En esta parábola, Jesús se identifica con los pobres, con los necesitados, con los encarcelados,… con los últimos. En nuestra actitud con el hermano, con el hermano más marginal, se juega nuestro futuro con Dios: eso es lo que nos ha enseñado el fundador del cristianismo.
Esta parábola será proclamada en todas las iglesias en este domingo. Celebramos el final del año litúrgico, la fiesta de Cristo, rey del universo, y, por ello, hacemos memoria de nuestra fe en la meta de nuestra vida, en el juicio ante la vida eterna.
La historia de Israel, a menudo, ha sido la historia de un pueblo sometido por las demás naciones, y no siempre han encontrado respuestas justas a sus aspiraciones de libertad. Dentro de Israel, los más pequeños, los enfermos, los acusados injustamente, han llenado los Salmos con sus plegarias y han ido construyendo la esperanza de un tribunal superior que hará justicia a sus vidas olvidadas.
En todas las naciones, en todos los tiempos, en todos los rincones, la vida está llena de injusticias que no han sido sanadas. ¿Quién hará justicia a los pobres de todos los tiempos, muchos de ellos olvidados desde el principio en la memoria de todos?
La fe de Israel, que Jesús de Nazaret comparte, espera un juicio de Dios para reivindicar todas las causas perdidas de la historia. Para el hombre, esta es una tarea imposible, inimaginable; pero Dios no se mide por nuestra imaginación o nuestras capacidades; su infinito amor no depende de la medida de nuestros sentimientos, ni su poder depende de la medida de nuestros avances. Cada vida importa, cada injusticia le importa. Él ama a cada persona que ha creado: no puede ser arrancada de su memoria ninguna criatura que él ha modelado con sus propias manos de Padre.
Él es la medida del hombre, no al revés. Por eso, nos humanizamos cuando cada vida nos importa, sobre todo las más olvidadas; nos humanizamos cuando no nos acostumbramos a convivir con la injusticia, cuando nos importan aquellos que no importan a nadie, cuando nuestro nivel moral no depende de las modas ni de las encuestas, cuando una persona nos importa más que nuestro partido o nuestros éxitos.

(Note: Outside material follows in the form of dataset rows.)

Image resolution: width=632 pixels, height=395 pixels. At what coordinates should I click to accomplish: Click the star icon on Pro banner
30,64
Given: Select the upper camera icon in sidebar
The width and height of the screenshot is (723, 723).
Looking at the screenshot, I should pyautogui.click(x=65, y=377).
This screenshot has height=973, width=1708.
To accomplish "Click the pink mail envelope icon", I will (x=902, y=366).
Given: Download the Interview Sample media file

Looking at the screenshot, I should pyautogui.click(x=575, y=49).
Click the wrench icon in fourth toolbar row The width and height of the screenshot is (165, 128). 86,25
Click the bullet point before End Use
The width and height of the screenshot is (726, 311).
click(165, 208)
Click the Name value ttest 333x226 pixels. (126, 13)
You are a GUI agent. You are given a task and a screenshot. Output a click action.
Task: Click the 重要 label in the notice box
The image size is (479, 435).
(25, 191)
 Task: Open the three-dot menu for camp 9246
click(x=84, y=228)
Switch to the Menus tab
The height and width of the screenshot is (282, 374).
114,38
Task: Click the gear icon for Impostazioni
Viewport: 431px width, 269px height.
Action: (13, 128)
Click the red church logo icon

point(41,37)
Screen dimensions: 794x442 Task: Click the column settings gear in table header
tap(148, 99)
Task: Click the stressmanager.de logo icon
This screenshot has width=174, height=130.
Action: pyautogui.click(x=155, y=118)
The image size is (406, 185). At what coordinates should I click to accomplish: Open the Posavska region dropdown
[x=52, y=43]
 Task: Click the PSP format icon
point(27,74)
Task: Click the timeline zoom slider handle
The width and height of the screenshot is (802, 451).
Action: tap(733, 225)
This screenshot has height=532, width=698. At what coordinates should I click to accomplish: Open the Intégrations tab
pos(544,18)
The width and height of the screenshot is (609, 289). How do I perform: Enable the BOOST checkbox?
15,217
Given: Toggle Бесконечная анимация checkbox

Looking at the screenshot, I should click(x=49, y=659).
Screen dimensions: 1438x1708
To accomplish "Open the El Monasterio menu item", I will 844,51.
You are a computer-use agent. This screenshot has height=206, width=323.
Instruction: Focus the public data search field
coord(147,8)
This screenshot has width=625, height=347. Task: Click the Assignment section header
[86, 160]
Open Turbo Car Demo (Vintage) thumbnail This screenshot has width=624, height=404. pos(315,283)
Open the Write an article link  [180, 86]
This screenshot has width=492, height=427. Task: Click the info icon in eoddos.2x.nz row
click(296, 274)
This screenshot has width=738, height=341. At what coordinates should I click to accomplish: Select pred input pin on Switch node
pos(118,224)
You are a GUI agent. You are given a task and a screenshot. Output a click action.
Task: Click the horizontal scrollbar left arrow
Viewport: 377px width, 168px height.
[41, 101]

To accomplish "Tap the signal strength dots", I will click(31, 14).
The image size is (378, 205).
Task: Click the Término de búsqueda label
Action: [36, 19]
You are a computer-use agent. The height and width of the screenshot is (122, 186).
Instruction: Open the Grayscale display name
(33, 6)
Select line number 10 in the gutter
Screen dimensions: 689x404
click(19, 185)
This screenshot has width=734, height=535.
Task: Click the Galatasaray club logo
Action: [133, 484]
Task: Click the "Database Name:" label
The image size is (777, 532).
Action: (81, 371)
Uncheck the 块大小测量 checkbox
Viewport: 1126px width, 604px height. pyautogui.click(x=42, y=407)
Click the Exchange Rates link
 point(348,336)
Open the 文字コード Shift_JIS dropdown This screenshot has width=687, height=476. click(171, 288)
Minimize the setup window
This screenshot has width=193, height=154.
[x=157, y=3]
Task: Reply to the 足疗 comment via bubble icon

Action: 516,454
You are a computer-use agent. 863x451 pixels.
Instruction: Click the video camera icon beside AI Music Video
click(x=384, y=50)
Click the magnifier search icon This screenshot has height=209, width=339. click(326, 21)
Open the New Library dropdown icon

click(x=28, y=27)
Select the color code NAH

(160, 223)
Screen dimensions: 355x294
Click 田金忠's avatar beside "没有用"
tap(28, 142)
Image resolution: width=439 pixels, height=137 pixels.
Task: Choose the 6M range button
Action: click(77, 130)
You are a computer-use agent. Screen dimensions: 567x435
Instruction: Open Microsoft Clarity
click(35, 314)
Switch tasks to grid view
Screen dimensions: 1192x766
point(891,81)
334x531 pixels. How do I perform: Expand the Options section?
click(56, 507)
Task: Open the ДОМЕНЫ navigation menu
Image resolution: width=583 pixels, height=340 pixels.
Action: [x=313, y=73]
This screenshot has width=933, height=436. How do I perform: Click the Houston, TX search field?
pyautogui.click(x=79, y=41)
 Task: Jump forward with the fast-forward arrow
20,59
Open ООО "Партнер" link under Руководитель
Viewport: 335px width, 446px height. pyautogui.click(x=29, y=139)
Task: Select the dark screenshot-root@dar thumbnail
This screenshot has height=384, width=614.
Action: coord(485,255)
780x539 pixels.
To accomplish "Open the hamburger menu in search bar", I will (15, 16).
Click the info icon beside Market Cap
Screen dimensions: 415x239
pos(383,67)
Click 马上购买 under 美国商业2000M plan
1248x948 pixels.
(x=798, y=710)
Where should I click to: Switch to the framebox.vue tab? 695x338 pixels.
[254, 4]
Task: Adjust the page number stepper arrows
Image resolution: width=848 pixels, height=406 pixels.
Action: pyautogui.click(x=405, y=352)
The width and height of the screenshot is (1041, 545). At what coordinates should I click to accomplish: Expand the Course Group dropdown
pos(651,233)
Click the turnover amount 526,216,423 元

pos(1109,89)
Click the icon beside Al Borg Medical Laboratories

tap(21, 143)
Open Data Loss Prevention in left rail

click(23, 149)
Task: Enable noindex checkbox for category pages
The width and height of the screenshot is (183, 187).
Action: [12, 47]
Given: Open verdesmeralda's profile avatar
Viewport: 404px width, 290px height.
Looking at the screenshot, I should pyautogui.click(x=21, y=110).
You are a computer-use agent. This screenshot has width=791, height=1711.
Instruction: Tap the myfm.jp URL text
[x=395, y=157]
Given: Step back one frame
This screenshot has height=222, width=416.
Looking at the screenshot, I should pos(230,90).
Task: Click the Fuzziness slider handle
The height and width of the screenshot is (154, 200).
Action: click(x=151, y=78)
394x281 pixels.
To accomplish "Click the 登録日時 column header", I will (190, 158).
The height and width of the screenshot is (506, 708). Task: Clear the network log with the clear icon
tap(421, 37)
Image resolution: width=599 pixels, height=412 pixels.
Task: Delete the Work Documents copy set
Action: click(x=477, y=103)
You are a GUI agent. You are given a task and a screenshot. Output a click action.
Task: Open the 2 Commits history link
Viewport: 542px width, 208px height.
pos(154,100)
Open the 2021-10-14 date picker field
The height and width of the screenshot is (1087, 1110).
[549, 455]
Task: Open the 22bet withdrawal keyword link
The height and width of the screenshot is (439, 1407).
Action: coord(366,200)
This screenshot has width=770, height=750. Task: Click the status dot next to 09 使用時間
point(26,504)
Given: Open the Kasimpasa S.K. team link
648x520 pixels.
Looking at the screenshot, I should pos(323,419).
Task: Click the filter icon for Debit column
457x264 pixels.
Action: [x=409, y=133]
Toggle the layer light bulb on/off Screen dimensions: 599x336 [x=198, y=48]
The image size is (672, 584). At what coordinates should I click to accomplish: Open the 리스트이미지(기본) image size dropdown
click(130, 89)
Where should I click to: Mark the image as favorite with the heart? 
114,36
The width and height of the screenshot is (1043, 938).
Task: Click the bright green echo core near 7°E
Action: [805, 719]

A lo largo de la historia ha sido una constante el olvido de los pobres. Pero, quizá más que nunca, estamos viviendo este drama entre nosotros en estos tiempos nuestros en que nos creemos más humanos. Es muy duro comprobar que ningún partido político, a día de hoy, defiende la vida, toda vida, en nuestro país. Se ve que es más importante la economía, o la ideología, o el bienestar de unos pocos.
No es así para Dios.
No es así para muchas personas de la sociedad civil, como ayer se demostró en toda España. Se está librando una de las batallas más importantes de la historia por la dignidad humana.
No sabemos muy bien cómo, ni tampoco cuándo; pero estamos seguros de la victoria de la vida y del bien, de la dignidad y de los pobres. Estamos seguros porque el ser humano ha sido creado para la belleza y para el bien, no para el egoísmo y la ideología. Estamos seguros porque creemos también en Dios: y él ha apostado por el hombre, por la vida, por cada vida.
Supongo que, en el día final, el Pastor de todos podrá decir a quienes ayer recorrían nuestras calles para gritar por la vida: “Venid vosotros, benditos de mi Padre; heredad el reino preparado para vosotros desde la creación del mundo; porque tuve hambre…Os aseguro que cada vez que lo hicisteis con uno de estos mis humildes hermanos, conmigo lo hicisteis”.